Liberals and their hypersensitive standards…
From Hollywood Reporter: Vogue is back in the hot seat after a pair of Instagram posts displaying Kendall Jenner in an Afro-like hairstyle were accused of cultural appropriation.
“The image is meant to be an update of the romantic Edwardian/Gibson Girl hair which suits the period feel of the Brock Collection, and also the big hair of the ’60s and the early ’70s, that puffed-out, teased-out look of those eras,” the Conde Nast publication said in a statement to E! News on Tuesday. “We apologize if it came across differently than intended, and we certainly did not mean to offend anyone by it.”
The instigating images — promotional photos for the publication’s CFDA/Vogue Fashion Fund — showed Jenner wearing a curly, voluminous hairstyle that many interpreted as being a take on an Afro. In a post on Thursday, Jenner posed with model Imaan Hammam, whose hair was styled straight. In a subsequent post about the Fashion Fund on Saturday Jenner posed alone in the hairstyle.

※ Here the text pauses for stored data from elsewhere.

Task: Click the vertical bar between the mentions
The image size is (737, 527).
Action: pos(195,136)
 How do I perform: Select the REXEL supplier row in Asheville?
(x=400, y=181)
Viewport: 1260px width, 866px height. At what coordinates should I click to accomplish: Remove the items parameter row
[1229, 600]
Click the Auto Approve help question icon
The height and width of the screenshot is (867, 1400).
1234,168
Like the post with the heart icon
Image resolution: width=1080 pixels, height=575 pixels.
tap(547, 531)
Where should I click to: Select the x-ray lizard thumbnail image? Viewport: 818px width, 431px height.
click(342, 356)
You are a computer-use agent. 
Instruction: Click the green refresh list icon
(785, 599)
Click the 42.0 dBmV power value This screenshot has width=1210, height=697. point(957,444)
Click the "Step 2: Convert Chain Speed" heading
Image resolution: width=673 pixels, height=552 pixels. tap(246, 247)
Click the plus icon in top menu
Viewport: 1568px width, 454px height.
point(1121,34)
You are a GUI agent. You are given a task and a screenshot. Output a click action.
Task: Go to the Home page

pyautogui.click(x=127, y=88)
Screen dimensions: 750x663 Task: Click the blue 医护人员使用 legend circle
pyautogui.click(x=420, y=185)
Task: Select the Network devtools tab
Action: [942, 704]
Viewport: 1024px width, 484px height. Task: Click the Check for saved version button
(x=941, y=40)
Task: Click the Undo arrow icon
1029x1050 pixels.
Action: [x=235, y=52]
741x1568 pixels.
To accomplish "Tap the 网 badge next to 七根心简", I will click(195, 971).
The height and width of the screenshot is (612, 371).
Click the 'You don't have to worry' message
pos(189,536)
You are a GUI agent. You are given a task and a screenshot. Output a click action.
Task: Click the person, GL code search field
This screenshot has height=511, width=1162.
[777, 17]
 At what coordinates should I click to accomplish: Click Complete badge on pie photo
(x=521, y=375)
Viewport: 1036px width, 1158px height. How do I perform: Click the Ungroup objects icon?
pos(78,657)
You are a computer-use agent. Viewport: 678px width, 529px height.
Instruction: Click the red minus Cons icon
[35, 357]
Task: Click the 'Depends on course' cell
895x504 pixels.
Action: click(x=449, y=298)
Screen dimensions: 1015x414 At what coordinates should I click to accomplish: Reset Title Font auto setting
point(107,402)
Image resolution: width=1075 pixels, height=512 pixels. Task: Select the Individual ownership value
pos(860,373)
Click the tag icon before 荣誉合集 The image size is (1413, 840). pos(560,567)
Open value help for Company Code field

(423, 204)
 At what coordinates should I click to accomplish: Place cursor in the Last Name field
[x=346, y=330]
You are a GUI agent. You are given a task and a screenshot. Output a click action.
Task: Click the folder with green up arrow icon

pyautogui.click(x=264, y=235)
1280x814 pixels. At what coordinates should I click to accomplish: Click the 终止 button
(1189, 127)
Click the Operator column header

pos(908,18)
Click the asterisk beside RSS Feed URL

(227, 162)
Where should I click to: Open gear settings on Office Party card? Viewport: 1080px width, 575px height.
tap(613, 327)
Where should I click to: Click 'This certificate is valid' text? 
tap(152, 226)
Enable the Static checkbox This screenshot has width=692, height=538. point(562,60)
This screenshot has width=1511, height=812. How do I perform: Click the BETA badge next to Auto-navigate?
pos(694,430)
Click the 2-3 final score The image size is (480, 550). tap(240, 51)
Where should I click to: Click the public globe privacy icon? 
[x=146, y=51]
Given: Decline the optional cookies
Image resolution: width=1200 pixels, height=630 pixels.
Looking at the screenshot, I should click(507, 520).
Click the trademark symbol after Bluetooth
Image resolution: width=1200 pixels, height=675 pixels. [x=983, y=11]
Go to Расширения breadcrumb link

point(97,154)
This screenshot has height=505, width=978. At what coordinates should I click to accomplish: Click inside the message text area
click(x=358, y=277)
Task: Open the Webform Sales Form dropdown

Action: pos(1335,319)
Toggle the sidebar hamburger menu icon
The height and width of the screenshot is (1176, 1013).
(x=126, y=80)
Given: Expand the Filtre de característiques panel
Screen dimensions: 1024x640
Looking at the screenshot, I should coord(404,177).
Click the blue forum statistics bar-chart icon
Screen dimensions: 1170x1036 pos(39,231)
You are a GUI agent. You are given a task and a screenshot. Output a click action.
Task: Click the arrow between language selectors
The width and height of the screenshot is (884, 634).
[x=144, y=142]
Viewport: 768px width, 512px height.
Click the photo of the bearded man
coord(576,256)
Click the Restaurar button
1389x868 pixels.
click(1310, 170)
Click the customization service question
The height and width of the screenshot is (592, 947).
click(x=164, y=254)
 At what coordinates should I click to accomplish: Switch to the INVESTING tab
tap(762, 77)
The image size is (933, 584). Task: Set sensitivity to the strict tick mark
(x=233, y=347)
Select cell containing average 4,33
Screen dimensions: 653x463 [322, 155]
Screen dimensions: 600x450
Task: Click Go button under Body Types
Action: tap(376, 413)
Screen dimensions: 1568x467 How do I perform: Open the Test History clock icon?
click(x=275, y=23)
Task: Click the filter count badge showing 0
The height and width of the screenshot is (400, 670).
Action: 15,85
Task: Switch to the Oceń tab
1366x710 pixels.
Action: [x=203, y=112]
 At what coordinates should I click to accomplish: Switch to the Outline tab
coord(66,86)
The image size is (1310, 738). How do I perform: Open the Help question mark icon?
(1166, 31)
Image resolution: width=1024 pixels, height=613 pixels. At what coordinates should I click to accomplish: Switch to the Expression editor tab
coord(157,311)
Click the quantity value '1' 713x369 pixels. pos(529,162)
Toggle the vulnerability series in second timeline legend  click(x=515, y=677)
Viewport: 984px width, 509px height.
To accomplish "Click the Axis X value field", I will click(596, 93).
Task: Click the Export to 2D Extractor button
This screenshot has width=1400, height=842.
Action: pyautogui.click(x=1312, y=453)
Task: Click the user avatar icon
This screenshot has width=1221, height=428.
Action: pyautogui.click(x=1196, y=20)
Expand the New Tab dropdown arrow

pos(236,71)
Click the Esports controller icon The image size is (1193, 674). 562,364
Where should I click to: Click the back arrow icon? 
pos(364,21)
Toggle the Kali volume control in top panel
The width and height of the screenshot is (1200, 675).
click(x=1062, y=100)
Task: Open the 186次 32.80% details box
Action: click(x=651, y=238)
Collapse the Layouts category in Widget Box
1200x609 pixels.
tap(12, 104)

“FOR YEARS WE have been penalized about our looks and especially our hair, It is a slap in the face when non-Blacks try to imitate our look,” one Instagram user wrote in a comment on the initial photo.
“I like Kendall but why didn’t they use an ethnic model who has hair like that,” another wrote of the initial photo.
American Vogue and a few of its sister publications have come under fire multiple times in the past year for features accused of cultural appropriation or sending a tone-deaf message. A Vogue Italia cover was accused of showing model Gigi Hadid in “blackface” in May, while last year Vogue Arabia sparked controversy for styling Rihanna in Queen Nefertiti-like garments. The same publication was called tone-deaf when it featured Saudi Princess Hayfa bint Abdullah Al Saud in a photo this year showing her behind the wheel of a car: The feature celebrated the lifting of driving restrictions for women in Saudi Arabia, but the princess’ father, the late king, enforced the women-only driving ban.
Earlier this year, American Vogue angered some women’s advocates online when it published a sympathetic story about Harvey Weinstein’s wife, Georgina Chapman, in May. In an editor’s letter, Vogue editor-in-chief Anna Wintour wrote, “blaming her for any of it, as too many have in our gladiatorial digital age, is wrong.”